Réponse au vœu de l’UDC « pour un moratoire sur la construction d’éoliennes »

Intervention de Benoît Faucheux

Pour commencer, je dois dire que je me réjouis de lire dans ce vœu que le groupe d’Union de la Droite et du Centre considère désormais « la lutte contre le changement climatique comme une urgence vitale, (qui) nécessite la mise en œuvre de transformations majeures dans nos modes de production, de consommation, et de déplacement. »

Le sens du développement de l’éolien, du point de vue de la Région Centre-Val de Loire, n’est pas d’ajouter des modes de production d’énergies renouvelables aux modes de production actuels, mais d’inscrire le développement de l’éolien dans la trajectoire du SRADDET, qui vise la neutralité carbone en 2050 en réduisant les consommations d’énergie de 43 % par rapport à 2014, via l’efficacité et la sobriété. L’objectif 100 % ENR ne peut être atteint sans valoriser une partie du potentiel éolien de la région. Par rapport à 2020, la quantité d’énergie produite par l’éolien est à multiplier par 4, et non par 8 comme vous le citez, pour atteindre les objectifs du SRADDET. Cet objectif est raisonnable, quand on sait que le potentiel technique de l’éolien en Centre-Val de Loire est de plus du triple.

Concernant les déchets de la filière éolienne, ils sont d’ores et déjà pris en charge par des filières adaptées, et bien plus simples à gérer que les déchets radioactifs…

Vous avez mentionné le développement des alternatives comme l’hydrogène, rappelons que ce n’est pas une source d’énergie, mais un simple moyen de stockage à l’instar d’une batterie… en bien moins performant et en beaucoup plus cher.

Si l’hydrogène a un rôle à jouer, c’est pourtant précisément dans l’hypothèse d’un réseau électrique 100 % énergies renouvelables. En effet, la très grande flexibilité en puissance des électrolyseurs et la facilité de stockage de l’hydrogène dans les infrastructures existantes (réseau de gaz, stockage sous-terrain, …) leur permettent de participer à l’équilibre du réseau électrique en absorbant les pics de production et en stockant l’énergie dans le réseau de gaz. Energie utilisable en substitution de gaz fossile via une centrale à gaz, ou pour tous autres usages.
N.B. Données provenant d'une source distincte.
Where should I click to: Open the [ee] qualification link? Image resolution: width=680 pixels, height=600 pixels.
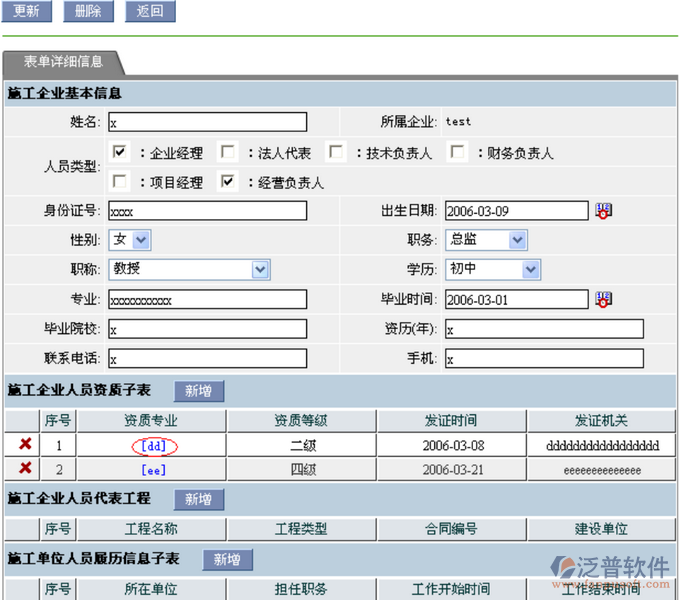pos(154,469)
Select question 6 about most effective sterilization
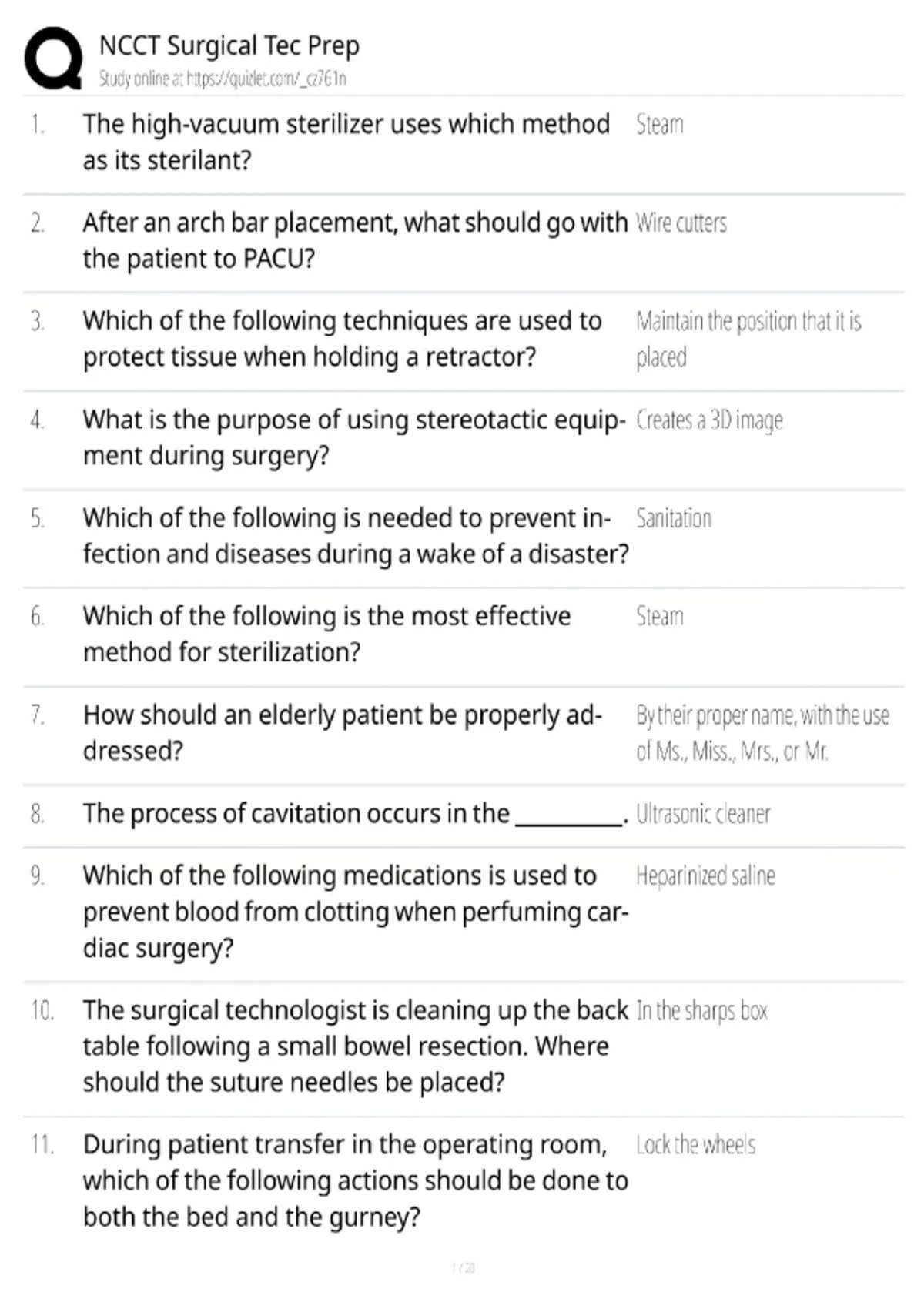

Ainsi l’hydrogène se marie beaucoup mieux avec l’éolien et les autres énergies renouvelables qu’avec le nucléaire de 4ème génération, dont un hypothétique déploiement serait de toute manière bien trop tardif pour limiter les impacts de l’effondrement écologique, de la contraction de l’approvisionnement énergétique de l’Europe et de la déstabilisation climatique, dont vous semblez vous soucier.

Enfin, je note que la défense de « la beauté harmonieuse des paysages de nos provinces » n’était pas votre priorité lors la discussion de l’objectif de zéro artificialisation nette intégrée au SRADDET, permettant de stopper la prolifération des immondes zones industrielles et commerciales.